▶ [INFORMATION SHOWN]
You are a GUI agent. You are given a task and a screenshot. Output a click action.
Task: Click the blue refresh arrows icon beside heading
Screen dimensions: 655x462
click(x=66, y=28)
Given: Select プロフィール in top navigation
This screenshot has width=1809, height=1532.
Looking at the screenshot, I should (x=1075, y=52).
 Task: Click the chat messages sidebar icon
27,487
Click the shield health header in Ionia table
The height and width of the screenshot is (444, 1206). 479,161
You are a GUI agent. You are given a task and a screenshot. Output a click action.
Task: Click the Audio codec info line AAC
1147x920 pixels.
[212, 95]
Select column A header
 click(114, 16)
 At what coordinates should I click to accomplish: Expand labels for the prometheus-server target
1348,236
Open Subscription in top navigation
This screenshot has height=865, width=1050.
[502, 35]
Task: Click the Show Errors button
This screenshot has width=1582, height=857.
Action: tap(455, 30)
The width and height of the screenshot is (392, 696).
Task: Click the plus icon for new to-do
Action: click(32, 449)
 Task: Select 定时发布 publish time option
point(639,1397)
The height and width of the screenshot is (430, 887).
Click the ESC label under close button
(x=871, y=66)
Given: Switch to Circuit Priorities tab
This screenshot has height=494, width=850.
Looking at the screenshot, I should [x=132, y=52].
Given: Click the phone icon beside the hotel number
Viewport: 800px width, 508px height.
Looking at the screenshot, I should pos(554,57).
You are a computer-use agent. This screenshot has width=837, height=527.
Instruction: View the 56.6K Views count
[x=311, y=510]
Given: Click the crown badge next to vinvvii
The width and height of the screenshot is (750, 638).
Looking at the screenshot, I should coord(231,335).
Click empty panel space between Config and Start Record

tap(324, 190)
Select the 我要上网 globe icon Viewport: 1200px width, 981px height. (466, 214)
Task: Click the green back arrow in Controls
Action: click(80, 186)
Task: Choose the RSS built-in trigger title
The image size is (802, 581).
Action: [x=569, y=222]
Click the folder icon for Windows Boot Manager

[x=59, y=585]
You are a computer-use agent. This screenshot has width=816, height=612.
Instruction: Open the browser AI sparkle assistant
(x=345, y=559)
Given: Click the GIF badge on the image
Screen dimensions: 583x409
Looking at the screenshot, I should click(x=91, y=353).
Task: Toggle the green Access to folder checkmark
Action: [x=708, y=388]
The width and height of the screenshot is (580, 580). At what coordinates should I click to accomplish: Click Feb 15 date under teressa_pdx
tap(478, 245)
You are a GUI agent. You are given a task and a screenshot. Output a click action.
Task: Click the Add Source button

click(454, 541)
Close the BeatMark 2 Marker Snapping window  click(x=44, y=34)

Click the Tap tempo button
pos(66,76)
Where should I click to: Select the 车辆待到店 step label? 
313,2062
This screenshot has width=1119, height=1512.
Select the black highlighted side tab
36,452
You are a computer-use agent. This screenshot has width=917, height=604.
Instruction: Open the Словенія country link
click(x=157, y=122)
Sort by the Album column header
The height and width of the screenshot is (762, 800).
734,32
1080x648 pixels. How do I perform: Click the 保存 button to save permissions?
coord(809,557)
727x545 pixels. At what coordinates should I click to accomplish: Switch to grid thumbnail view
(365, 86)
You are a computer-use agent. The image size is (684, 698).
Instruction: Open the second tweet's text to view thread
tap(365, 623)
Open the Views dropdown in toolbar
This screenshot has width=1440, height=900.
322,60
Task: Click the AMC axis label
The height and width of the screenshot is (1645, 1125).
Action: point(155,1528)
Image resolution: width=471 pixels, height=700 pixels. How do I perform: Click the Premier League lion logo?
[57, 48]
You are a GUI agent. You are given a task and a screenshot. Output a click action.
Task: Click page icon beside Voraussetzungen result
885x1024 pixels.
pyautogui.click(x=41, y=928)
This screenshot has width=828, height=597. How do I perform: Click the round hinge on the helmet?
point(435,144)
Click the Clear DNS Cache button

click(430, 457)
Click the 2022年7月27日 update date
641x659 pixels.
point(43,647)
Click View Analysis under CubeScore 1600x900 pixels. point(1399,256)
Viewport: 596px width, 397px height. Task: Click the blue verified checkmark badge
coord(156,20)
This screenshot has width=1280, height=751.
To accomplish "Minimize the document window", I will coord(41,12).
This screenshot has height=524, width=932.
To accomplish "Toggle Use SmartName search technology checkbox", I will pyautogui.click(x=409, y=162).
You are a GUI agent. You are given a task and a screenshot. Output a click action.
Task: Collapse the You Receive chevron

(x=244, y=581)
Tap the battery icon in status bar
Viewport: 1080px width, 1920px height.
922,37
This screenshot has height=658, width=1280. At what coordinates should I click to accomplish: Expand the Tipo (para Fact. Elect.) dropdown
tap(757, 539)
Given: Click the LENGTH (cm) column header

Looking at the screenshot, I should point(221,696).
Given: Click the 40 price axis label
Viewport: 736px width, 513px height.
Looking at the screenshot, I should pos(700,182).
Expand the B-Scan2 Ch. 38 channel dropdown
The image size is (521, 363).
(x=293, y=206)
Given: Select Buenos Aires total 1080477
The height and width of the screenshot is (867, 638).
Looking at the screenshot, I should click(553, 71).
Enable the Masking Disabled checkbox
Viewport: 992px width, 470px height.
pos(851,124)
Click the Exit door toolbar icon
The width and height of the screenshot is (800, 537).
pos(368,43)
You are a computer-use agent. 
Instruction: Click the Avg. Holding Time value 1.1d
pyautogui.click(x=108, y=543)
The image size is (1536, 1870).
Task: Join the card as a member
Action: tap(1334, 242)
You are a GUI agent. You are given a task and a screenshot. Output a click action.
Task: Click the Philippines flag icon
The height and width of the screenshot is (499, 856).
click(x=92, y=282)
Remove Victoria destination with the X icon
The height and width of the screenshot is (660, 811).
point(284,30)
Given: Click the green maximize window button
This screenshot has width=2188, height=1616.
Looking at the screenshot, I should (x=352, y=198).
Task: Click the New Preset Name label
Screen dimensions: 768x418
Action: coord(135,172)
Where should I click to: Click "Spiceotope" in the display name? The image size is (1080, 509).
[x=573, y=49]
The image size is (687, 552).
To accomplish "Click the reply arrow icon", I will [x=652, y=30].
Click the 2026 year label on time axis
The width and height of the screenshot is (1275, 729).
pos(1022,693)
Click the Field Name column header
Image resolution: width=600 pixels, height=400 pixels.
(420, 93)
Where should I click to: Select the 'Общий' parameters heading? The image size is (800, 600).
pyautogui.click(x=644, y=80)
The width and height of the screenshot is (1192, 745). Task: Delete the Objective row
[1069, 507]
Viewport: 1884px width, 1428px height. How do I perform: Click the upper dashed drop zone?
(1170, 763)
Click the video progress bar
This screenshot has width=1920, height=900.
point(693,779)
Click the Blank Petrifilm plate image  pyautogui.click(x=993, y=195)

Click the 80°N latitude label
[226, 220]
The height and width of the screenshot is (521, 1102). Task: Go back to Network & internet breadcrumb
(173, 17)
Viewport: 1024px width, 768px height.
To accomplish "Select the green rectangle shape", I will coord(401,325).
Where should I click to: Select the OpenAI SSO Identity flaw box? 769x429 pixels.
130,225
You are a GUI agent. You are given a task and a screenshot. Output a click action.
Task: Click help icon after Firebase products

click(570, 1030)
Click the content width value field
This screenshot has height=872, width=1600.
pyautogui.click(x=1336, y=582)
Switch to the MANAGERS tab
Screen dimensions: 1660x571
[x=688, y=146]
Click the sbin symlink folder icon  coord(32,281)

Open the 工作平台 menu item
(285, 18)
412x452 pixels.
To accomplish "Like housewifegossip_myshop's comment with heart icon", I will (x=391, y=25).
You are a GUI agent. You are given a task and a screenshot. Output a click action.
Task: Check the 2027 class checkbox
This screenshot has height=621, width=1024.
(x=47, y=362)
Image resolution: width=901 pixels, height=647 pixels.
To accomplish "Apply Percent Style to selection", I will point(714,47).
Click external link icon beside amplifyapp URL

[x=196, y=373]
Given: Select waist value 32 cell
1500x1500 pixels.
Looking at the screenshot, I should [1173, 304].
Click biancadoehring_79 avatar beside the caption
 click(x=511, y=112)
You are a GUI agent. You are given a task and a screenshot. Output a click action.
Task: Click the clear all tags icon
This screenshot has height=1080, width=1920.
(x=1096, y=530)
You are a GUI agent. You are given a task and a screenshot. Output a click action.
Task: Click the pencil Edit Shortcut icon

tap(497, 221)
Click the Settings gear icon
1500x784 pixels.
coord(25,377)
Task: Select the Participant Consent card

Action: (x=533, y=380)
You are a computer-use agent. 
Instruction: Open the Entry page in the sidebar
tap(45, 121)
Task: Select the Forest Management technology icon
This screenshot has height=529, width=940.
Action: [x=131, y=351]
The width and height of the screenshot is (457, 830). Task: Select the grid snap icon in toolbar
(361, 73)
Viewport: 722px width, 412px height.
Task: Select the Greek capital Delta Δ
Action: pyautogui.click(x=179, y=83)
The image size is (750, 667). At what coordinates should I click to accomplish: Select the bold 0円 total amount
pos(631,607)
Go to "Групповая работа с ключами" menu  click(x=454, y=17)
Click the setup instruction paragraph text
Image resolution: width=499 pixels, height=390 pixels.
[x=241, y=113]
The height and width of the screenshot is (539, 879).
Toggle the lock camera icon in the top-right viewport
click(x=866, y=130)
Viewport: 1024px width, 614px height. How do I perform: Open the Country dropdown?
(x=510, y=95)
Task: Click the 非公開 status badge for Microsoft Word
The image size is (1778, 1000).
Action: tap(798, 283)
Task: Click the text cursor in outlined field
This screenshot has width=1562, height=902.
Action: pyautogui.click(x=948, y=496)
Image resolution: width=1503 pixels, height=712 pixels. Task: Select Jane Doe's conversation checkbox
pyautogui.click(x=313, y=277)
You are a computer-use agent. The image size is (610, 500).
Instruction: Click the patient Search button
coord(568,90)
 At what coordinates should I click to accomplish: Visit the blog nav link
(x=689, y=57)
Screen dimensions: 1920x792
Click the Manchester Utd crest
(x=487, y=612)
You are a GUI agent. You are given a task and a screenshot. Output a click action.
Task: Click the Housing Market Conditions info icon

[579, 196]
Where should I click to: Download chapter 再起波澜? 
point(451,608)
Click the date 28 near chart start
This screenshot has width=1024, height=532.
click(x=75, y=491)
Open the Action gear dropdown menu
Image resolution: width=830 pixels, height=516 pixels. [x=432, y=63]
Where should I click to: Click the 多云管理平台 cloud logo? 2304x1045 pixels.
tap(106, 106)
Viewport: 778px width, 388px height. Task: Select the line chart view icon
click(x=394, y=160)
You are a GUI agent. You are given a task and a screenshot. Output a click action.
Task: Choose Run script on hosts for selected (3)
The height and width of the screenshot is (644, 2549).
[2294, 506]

▶ [EXERCISE INSTRUCTIONS]
All lines carrying the word "status" must be copied from the data above.

▶ [RESULT OF THE EXERCISE]
Tap the battery icon in status bar
Task: Click the 非公開 status badge for Microsoft Word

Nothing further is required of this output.